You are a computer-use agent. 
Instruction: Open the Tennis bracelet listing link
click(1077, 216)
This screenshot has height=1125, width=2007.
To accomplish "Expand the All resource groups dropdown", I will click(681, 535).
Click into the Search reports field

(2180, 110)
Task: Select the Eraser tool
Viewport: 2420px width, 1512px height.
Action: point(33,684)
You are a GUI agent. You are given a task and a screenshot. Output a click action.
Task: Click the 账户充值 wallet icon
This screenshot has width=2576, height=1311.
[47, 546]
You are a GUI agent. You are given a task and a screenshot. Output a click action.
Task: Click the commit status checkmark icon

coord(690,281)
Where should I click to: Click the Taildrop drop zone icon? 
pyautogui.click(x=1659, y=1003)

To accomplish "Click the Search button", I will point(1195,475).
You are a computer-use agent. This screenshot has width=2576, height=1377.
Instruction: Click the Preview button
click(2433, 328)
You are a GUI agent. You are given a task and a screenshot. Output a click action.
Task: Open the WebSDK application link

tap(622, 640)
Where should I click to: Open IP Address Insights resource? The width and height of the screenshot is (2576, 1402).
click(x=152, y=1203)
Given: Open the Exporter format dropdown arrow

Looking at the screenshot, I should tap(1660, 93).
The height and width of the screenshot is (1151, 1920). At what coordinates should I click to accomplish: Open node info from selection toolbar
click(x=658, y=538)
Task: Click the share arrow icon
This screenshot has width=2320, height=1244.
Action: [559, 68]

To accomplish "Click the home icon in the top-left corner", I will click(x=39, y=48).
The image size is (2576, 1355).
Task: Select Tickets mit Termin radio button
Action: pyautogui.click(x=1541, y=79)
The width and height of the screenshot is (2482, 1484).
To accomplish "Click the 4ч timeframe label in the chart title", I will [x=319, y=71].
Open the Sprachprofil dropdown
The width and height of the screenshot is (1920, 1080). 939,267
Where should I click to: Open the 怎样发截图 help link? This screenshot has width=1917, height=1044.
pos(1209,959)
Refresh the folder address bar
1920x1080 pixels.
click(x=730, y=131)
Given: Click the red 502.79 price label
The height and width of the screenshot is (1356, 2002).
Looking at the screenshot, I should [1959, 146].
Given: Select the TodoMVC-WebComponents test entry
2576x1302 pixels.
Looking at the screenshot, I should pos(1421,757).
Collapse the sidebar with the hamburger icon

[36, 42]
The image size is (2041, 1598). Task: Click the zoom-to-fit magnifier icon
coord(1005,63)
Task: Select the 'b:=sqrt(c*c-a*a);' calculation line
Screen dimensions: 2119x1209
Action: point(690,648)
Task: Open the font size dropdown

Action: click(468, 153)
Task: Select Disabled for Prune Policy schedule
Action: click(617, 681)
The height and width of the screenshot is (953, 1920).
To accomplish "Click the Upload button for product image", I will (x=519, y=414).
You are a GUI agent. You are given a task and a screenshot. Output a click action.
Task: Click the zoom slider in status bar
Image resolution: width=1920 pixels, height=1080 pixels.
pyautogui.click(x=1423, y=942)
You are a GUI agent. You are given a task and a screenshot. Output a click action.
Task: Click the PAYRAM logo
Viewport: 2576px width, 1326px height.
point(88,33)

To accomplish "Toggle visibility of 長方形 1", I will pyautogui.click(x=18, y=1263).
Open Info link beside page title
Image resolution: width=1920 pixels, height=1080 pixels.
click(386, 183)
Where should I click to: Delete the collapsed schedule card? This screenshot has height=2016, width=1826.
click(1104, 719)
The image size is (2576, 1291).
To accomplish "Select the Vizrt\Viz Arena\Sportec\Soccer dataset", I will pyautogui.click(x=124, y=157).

################

*Required action*:
Your answer should reproduce each line of the listing that holds the word "computer".

*Response box*:
You are a computer-use agent. 
You are a computer-use agent. This screenshot has width=2576, height=1377.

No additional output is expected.